Personal bio given by Fred Schwimmer: and Greg Nelson. Fred has spent 95% of his 85 years living in Winnetka. He was in the first 1st grade class at Crow Island School in 1940 and not only graduated from that grade but also from the University of Michigan! But his greatest achievement was meeting and marrying his wife Ellie July 30, 1961 (yes, today was his 59th anniversary).  After finishing Michigan he worked for a short time for Westclox and then with his Dad at Bear Stearns where Fred was a stockbroker for 47 years.  Fred’s brother Mike has long been in the antique piano  business, primarily handling piano rolls.  When Fred retired as a stockbroker he joined Mike’s business in collecting and trading various antiques. He closed by thanking David Birkenstein  for introducing  him to Rotary.
Personal bio given by Greg Nelson:  Greg grew up in the Hobart, Indiana area, has two adult sons, and spent several years as a commercial banker with the Continental, LaSalle and BMO banks before starting his own payroll business, which he sold last year. He then joined another company which provides employers with services in areas such as payroll, worker’s comp, risk management, regulation compliance, and health insurance. He has been in Rotary for about 3 years and has enjoyed the experience a great deal.
SPEAKERS FROM NORTHERN TRUST—Julie Mokdessi (Public Relations), Susan Currie (Winnetka office manager) and Ryan Boyle (Senior Economist and main presenter).
Ryan started by saying that it was important to have Dodd Frank in place before the Covid pandemic occurred. Other points he made were that Covid has taken our minds off of other very important national issues such as tariff and trade problems, failing alliances among countries (e.g.

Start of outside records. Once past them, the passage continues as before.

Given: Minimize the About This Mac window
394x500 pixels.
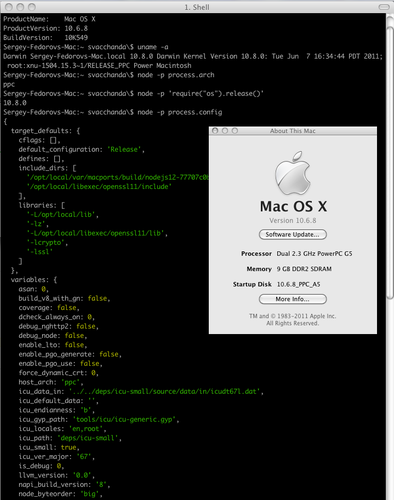Looking at the screenshot, I should (x=225, y=131).
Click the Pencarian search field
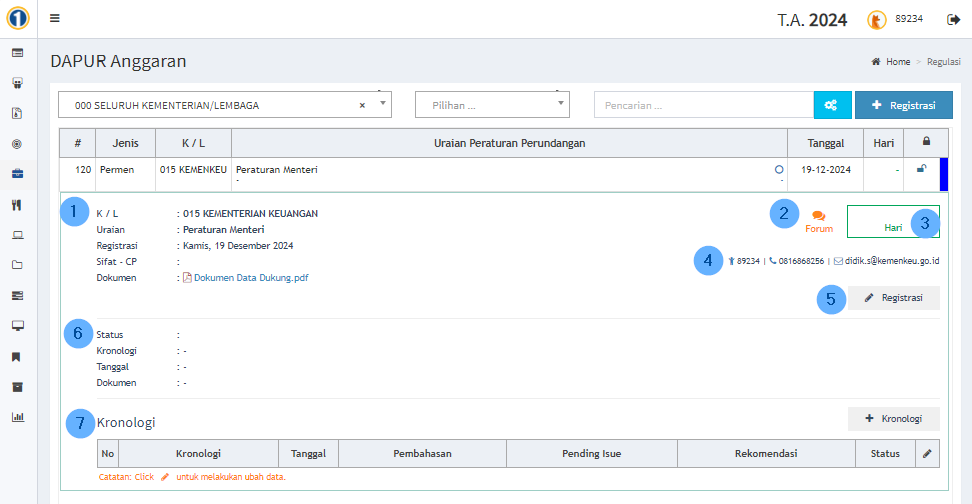972x504 pixels. pyautogui.click(x=703, y=105)
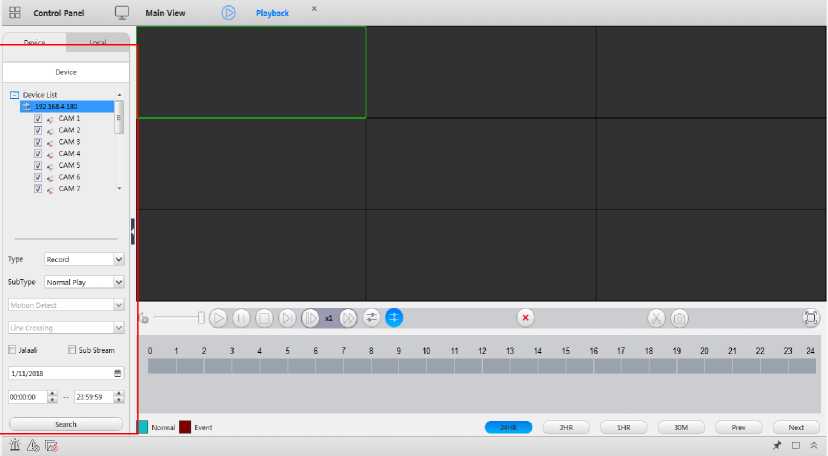Click the Stop playback button
This screenshot has width=828, height=456.
(264, 318)
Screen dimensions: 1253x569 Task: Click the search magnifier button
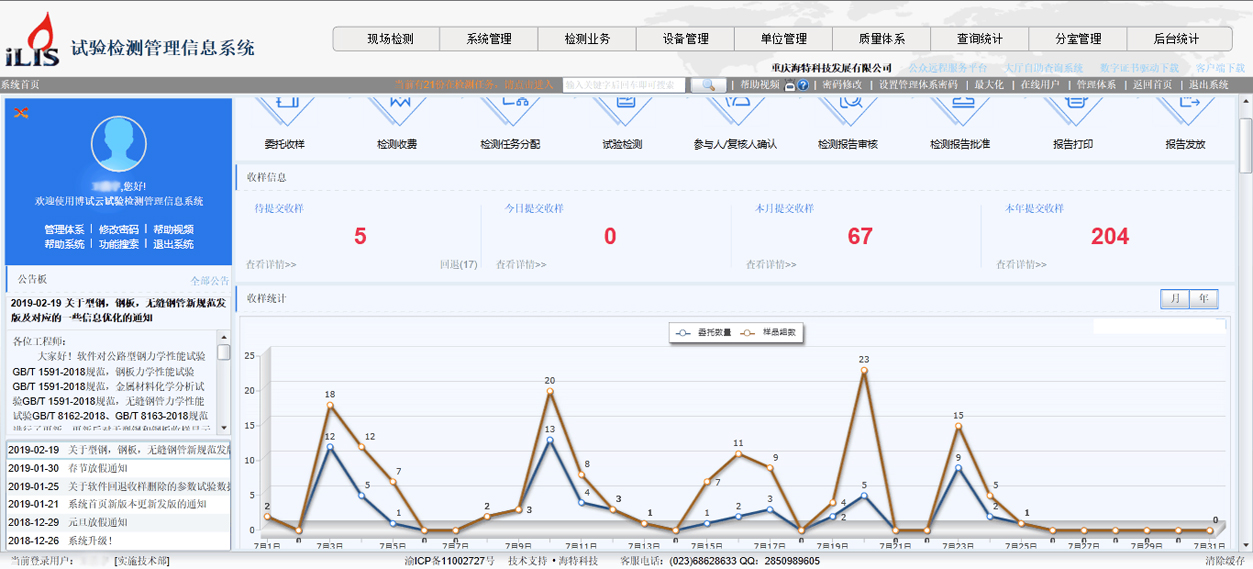click(708, 86)
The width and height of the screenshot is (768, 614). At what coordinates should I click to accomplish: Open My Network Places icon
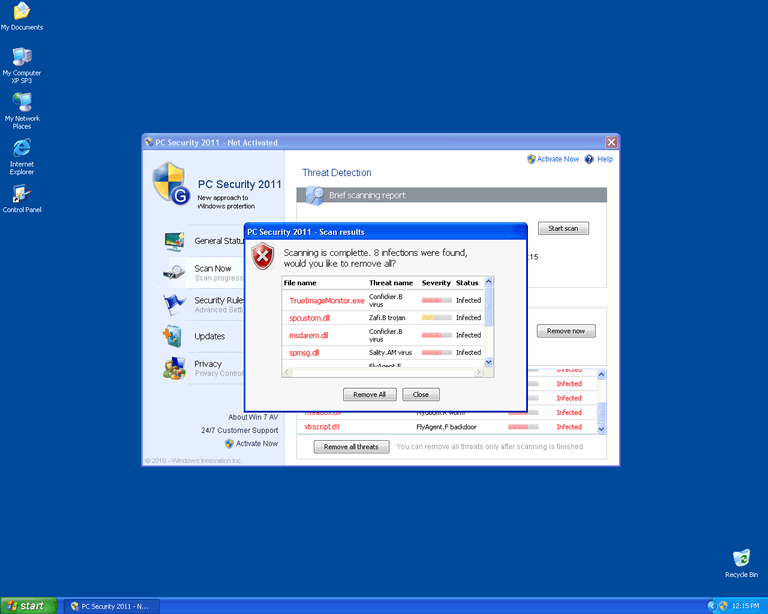21,102
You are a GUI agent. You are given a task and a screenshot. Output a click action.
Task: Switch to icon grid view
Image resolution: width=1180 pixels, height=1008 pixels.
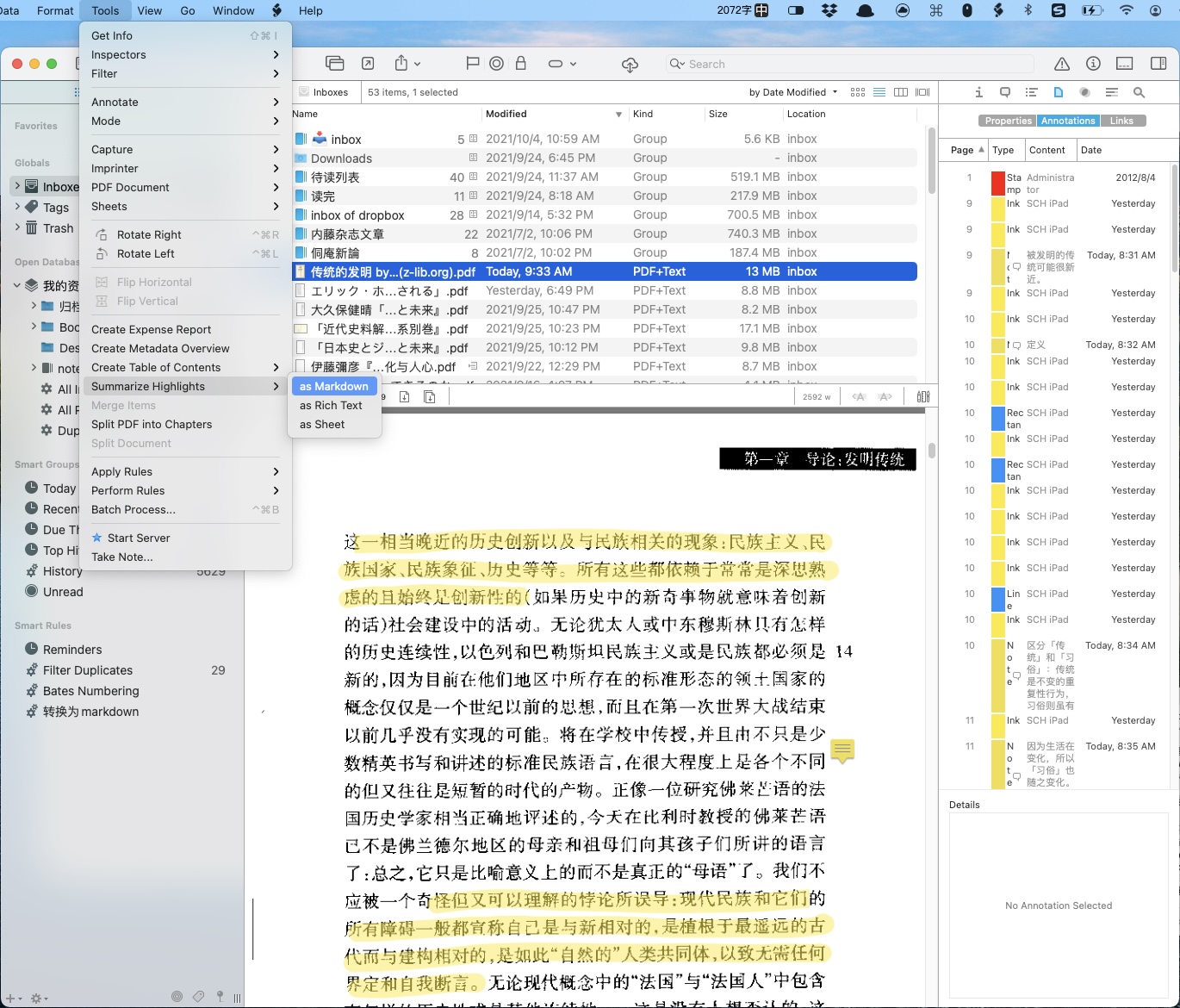(x=857, y=92)
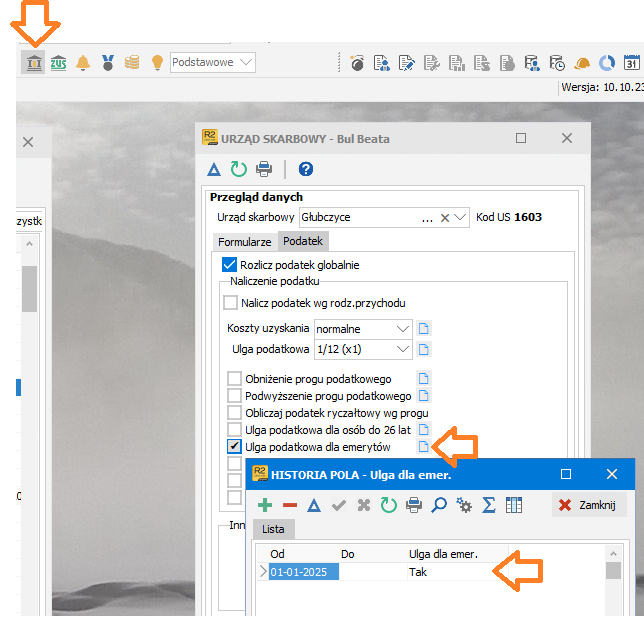The image size is (644, 622).
Task: Open the Ulga podatkowa 1/12 dropdown
Action: pyautogui.click(x=402, y=349)
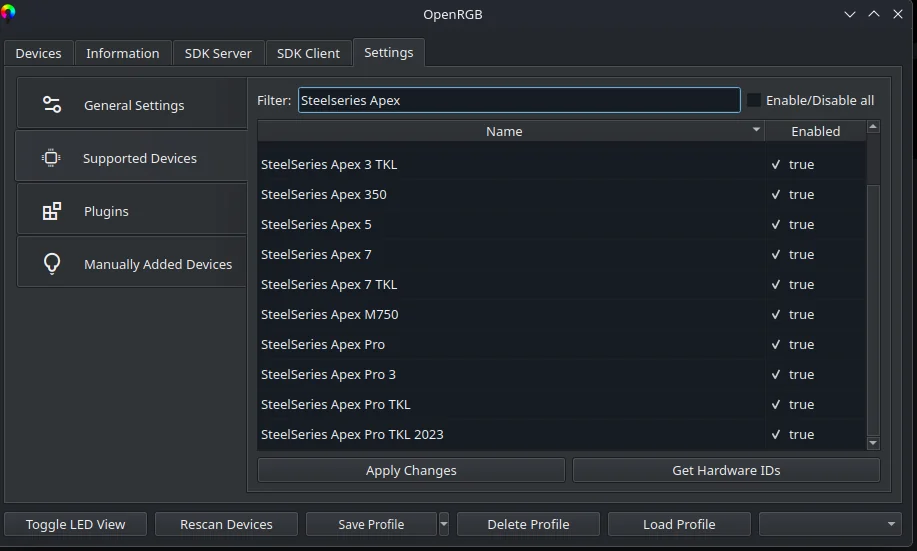Screen dimensions: 917x551
Task: Click the scroll up arrow in device list
Action: coord(873,128)
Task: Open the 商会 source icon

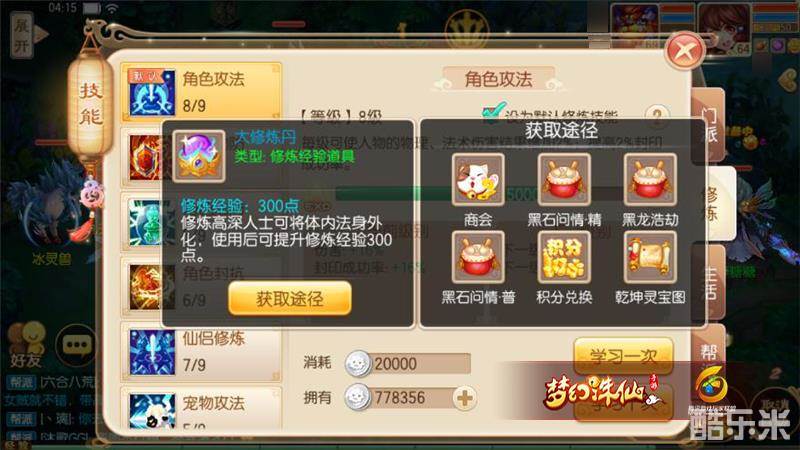Action: point(478,180)
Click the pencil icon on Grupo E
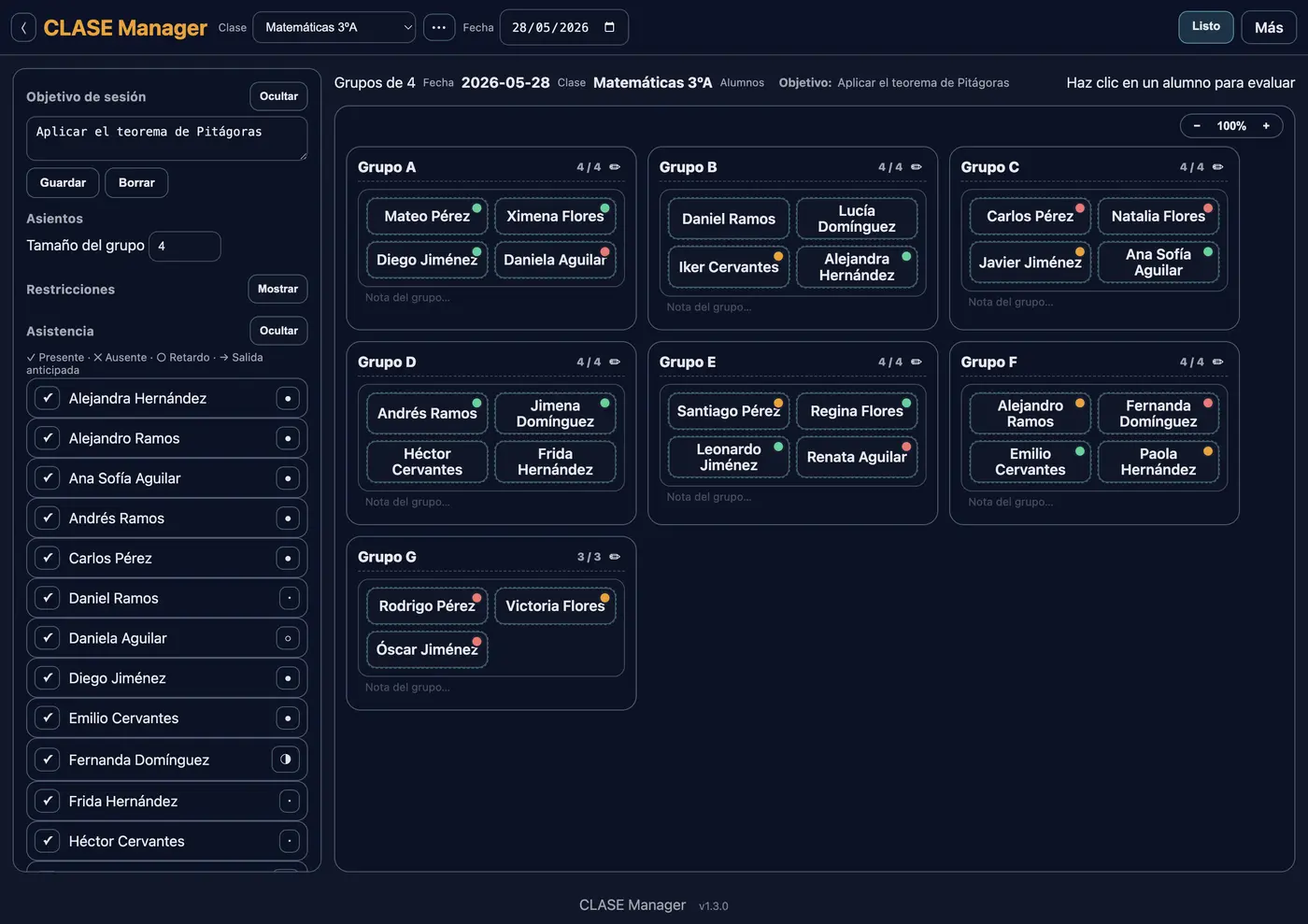 coord(917,362)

Brexit), and climate change issues; we were initially too optimistic that the virus problem would be solved within a couple of months; it has blown up the current U.S. budget; states have been hurt by a drastic decrease in sales tax revenue;  our Gross National Product  dropped 9.2 % in the second quarter of this year which puts our economy in a hole more than twice as deep as it was following the financial crisis; and 30 million people are receiving unemployment benefits.  A few positive things have occurred such as the Federal Reserve was able to dust off its 2008 playbook used during the housing crisis to provide assistance; we know more about the Covid problem than we did in March; the 3 pay protection programs enacted the first of the year helped minimize the loss of jobs and provided substantial unemployment benefits; the unemployment rate of 14.7% is lower than the 20% during the depression; and even though our Country is printing lots of money, future inflation may be minimized by people reducing their spending habits—consumer spending in the second quarter fell 10.1% led by a near collapse in spending on restaurants, recreational activities and some health care activities like elective procedures.
Ryan said that our recovery may be more in the shape of a W, rather than an U or V—i.e., we may now be on the 2nd downturn with an anticipated upward surge to the finish line.  We have to find a way of opening businesses to provide available jobs. When asked about what would be a good investment strategy at this time, Ryan said that is today’s unanswerable question because things are so uncertain.